◆ **Testo estratto**
((
Consideriamo per un solo momento i nostri desideri, quei desideri titanici della nostra infanzia quando tutto sembra essere a portata di mano.

Essi sono in fondo solo lo sforzo di replicare un’esperienza di soddisfazione, piacevole, che sta scritta in noi perché l’abbiamo già provata almeno una volta. Realizzarli significa sentirsi felici, ma prima di realizzarli noi li anticipiamo nella nostra fantasia come faceva la signora già ricordata. Soddisfiamo i nostri desideri anzitutto nella nostra immaginazione, anticipando la loro realizzazione concreta.

Per la psicoanalisi un desiderio é il ricordo di un piacere provato e che vorremmo ritrovare. Quando ci riusciamo la vita ci sorride.

Dovremmo considerarli come sogni che non svaniscono al risveglio ma che passano nella realtà.

Ecco di cosa é fatto il nostro teatro interiore che possiede un potere notevole, quello di proteggerci da delusioni e dispiaceri e dal dispiacere più grande, la perdita.

É un luogo immune dal tempo, e quindi dalla caducità che esso comporta, ed é un antidoto rispetto alla sofferenza perché offre una rifugio che, fino a un certo punto, e lo sottolineo, essa non può violare. É noto comunemente che spesso, quando si soffre, si cerca rifugio nel sonno, ci si dorme su, ma vi sono altri esempi per chiarire ulteriormente le cose. Nel nostro mondo interiore il tempo sembra a volte potersi fermare: per esempio i figli restano sempre i nostri bambini e li vediamo ancora come tali (magari provocando la loro reazione stizzita). E ancora: la persona con cui li abbiamo fatti può rimanere sempre quella che ci ha detto qualcosa di speciale al nostro primo incontro, attraente per noi come quella prima volta perché, al di là delle inevitabili ferite materiali che il tempo ci infligge, poniamo su di lei un’immagine che é il ricordo di un altro tempo.

Come funziona?

Questo teatro personale, interiore, funziona esattamente come la sua manifestazione esteriore, il teatro come intrattenimento che tutti conosciamo. Probabilmente sarebbe più giusto dire che il teatro “esterno” é una manifestazione visibile di quello interno.

É una struttura che ci vede assumere una parte, di solito quella di protagonista: per esempio la signora Dalloway si vede al centro dell’attenzione dei suoi invitati oppure intenta a occuparsi di loro affinché si sentano a proprio agio.

Questo teatro é anche storia: il modo in cui recitiamo la nostra parte é unico, assolutamente individuale poiché  deriva dalle nostre vicende, esprime la storia personale di ognuno di noi narrata da ognuno a modo suo.

A modo suo, ma non in qualsiasi modo. Se la vicenda e il modo di narrarla varia da persona a persona, vi sono in fondo due soli parametri che la organizzano sempre e che suonano più o meno in questo modo: mi piace oppure non mi piace. Il che in fondo significa: é bello oppure é brutto, o anche é buono oppure é cattivo. Nella media abbiamo una commistione dei due e poi vi sono i casi estremi, come sempre accade.
))
◆ **Obiettivo**
Nel testo sul teatro interiore, che cos'è un desiderio per la psicoanalisi? Le righe non hanno alcun ruolo qui.

◆ **Voci elencate**
((
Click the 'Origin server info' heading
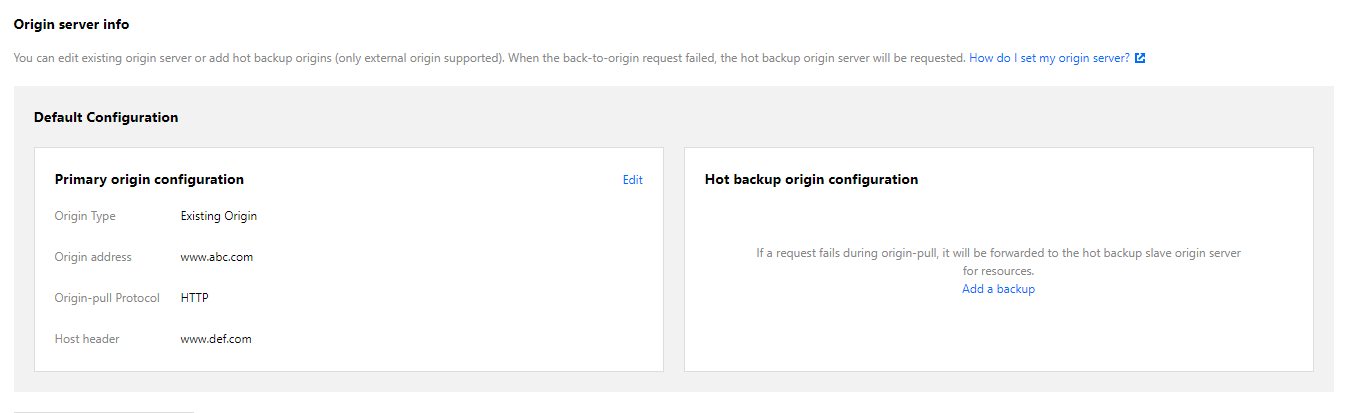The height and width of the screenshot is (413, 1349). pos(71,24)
))
((
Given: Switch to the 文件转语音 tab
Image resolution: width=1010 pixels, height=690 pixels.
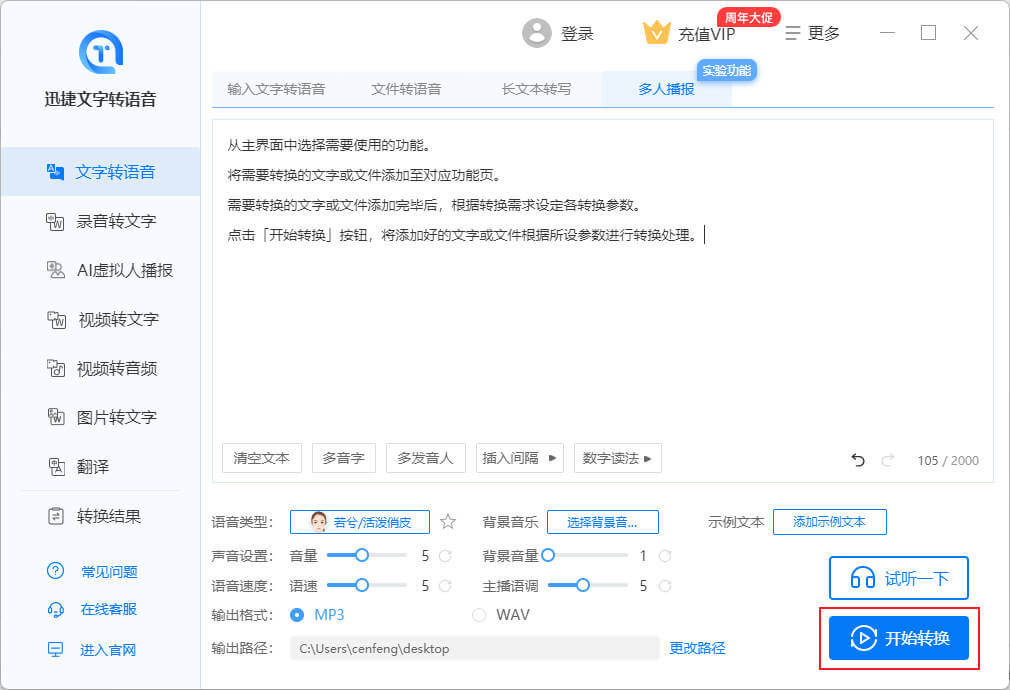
))
◆ **Il risultato**
È il ricordo di un piacere provato e che vorremmo ritrovare.